CCTV surveillance cameras are now commonplace in cities worldwide. However, as you know, outdoor cameras have a high failure rate, so only a portion of the cameras installed are operational.
Maintaining a functional outdoor video surveillance system can be prohibitively expensive due to the high failure rate due to operational and maintenance failure. Camera replacement is extremely expensive, and it is unreasonable to expect cash-strapped cities to constantly replace their frequently malfunctioning outdoor cameras.
In this post, we will discuss six desirable features to look for in CCTV cameras that will not only keep your installation budget in check but will also drastically reduce the cost of maintaining your CCTV camera system.
1. High MTBF (mean time between failures)
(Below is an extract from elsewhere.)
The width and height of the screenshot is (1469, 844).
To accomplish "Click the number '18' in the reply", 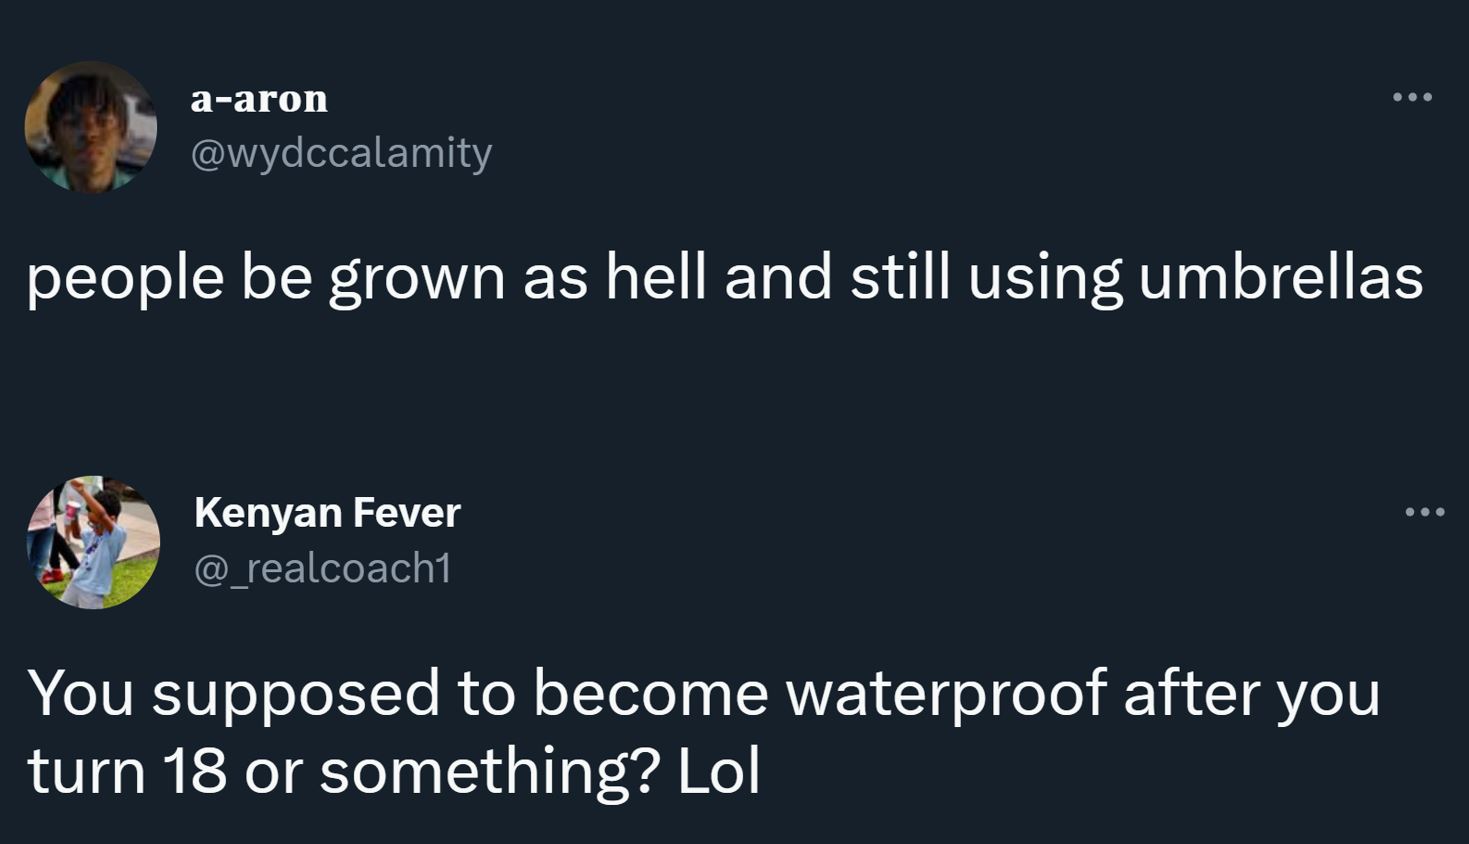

Consistent camera coverage and uptime will be easier to achieve if outdoor cameras have a higher MTBF and lower failure rates. Unfortunately, the unreliability of outdoor surveillance cameras is an inherent feature of their basic design. One consequence of this reliance on the enclosure climate control system is that if the heater or fan fails, the operator must replace the source of the failure and the entire camera. Another way to put it is that the MTBF of the heater, the fan, and the camera unit itself determine the MTBF of the entire camera system. Given this vulnerability, it should be no surprise that the costs of maintaining outdoor cameras frequently exceed the available budget. When cameras need to be replaced frequently, the cost of upkeep overtakes that of installation very quickly.
2. No fan, no heater
Most outdoor camera manufacturers are expanding on their core competencies in industrial video surveillance products. As a result, many modern outdoor cameras are indoor cameras with an additional layer of security. In actuality, this entails placing the camera in a container with a tiny heater and fan that makes an effort to maintain temperatures comparable to those that the camera would experience in its natural indoor environment. Simply put, the enclosure turns the camera into a tiny climate-controlled environment.
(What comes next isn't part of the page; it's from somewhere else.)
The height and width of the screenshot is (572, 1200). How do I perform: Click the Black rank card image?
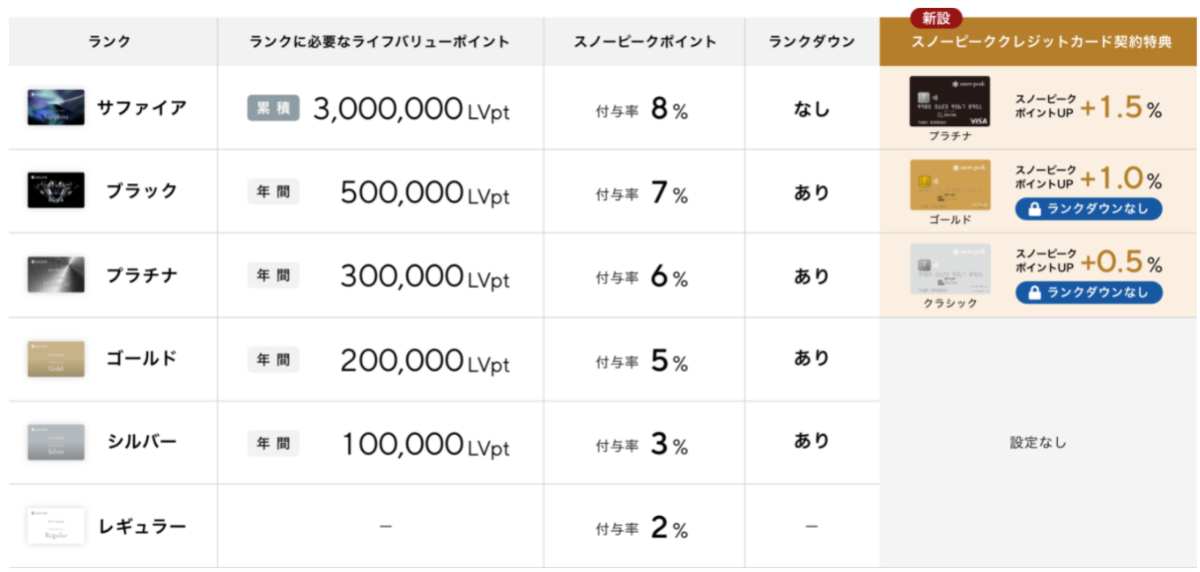click(56, 190)
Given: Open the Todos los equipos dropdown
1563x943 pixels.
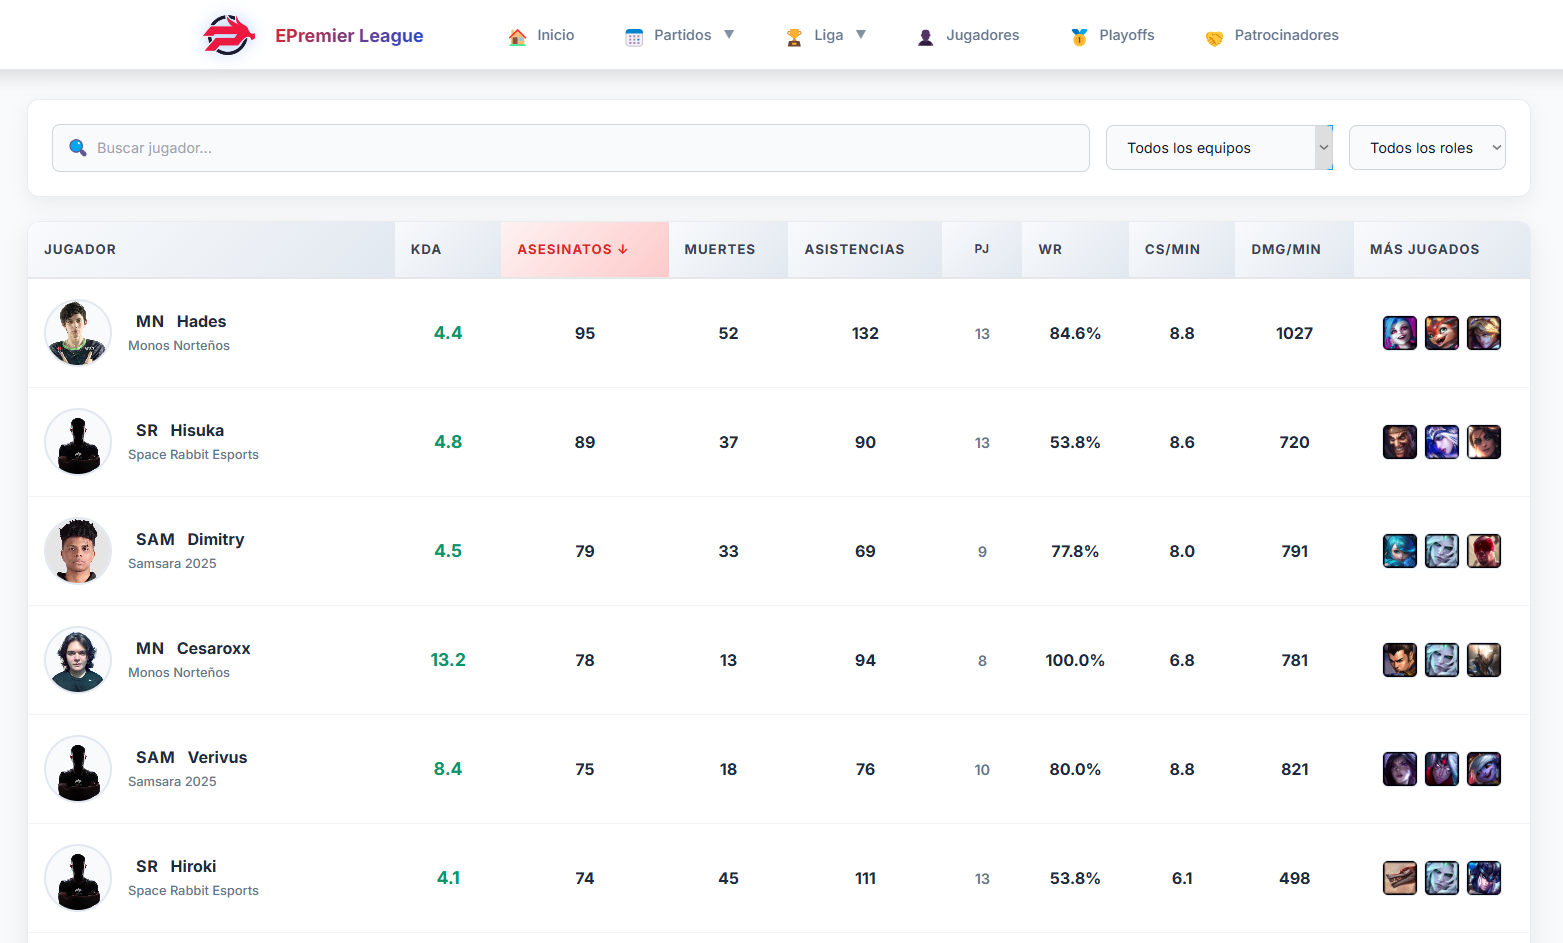Looking at the screenshot, I should point(1218,148).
The issue with this tactic is that camera heaters and fans seriously compromise the system as a whole. When they break down, either point of failure has the potential to ruin the camera. The camera shuts off if the fan malfunctions. The camera shuts off if the heater malfunctions. Even if the heater and fan function as expected, the enclosure’s temperature may still be higher than the camera is designed to withstand before failing. Remember: You should purchase a fan and heater that must be serviced on-site every three months with a camera, not just a camera!
3. Low maintenance and replacement costs
The high total cost of operating an outdoor surveillance system is influenced by factors other than device replacement. The labor needed to regularly replace cameras in the field is a significant additional factor. Outdoor cameras are typically placed in remote areas to deter vandalism and maintain aesthetics. However, this makes it more challenging to access the camera for maintenance.
Applications that call for fans or heaters are significantly disadvantaged because these power-hungry devices can be expensive and complicated to wire in the field. You can limit the power your outdoor video surveillance applications need. If so, you might consider using solar or battery power or take advantage of PoE+ power, which doesn’t need a separate power source. Every watt counts when using these technologies, so it’s a big advantage not to need a heater or fan.
5. Industry certification approvals
There are many uses for outdoor IP cameras, including town surveillance and monitoring roads, highways, and even mines. Most applications demand products with particular industrial certifications, such as EN 50121 (railway waysides), EN 55022, C1 D2 ATEX zone 2 (process automation), and NEMA TS2 (to ensure that the entire system is reliable) (highways). Utilizing a camera with the necessary certifications ensures reliable performance, even when the camera is used in environments with a risk of explosion or is subjected to high levels of surge or EMI.
6. Wide temperature range
An outdoor camera needs to function dependably in a real outdoor setting. For instance, summertime highs in India can reach 45°C, and cameras installed inside a metal housing constantly exposed to the sun could easily reach 70°C. You gain a significant advantage if your camera can function dependably at temperatures as high as 75°C because most outdoor IP cameras need to be used with a fan to lower the temperature.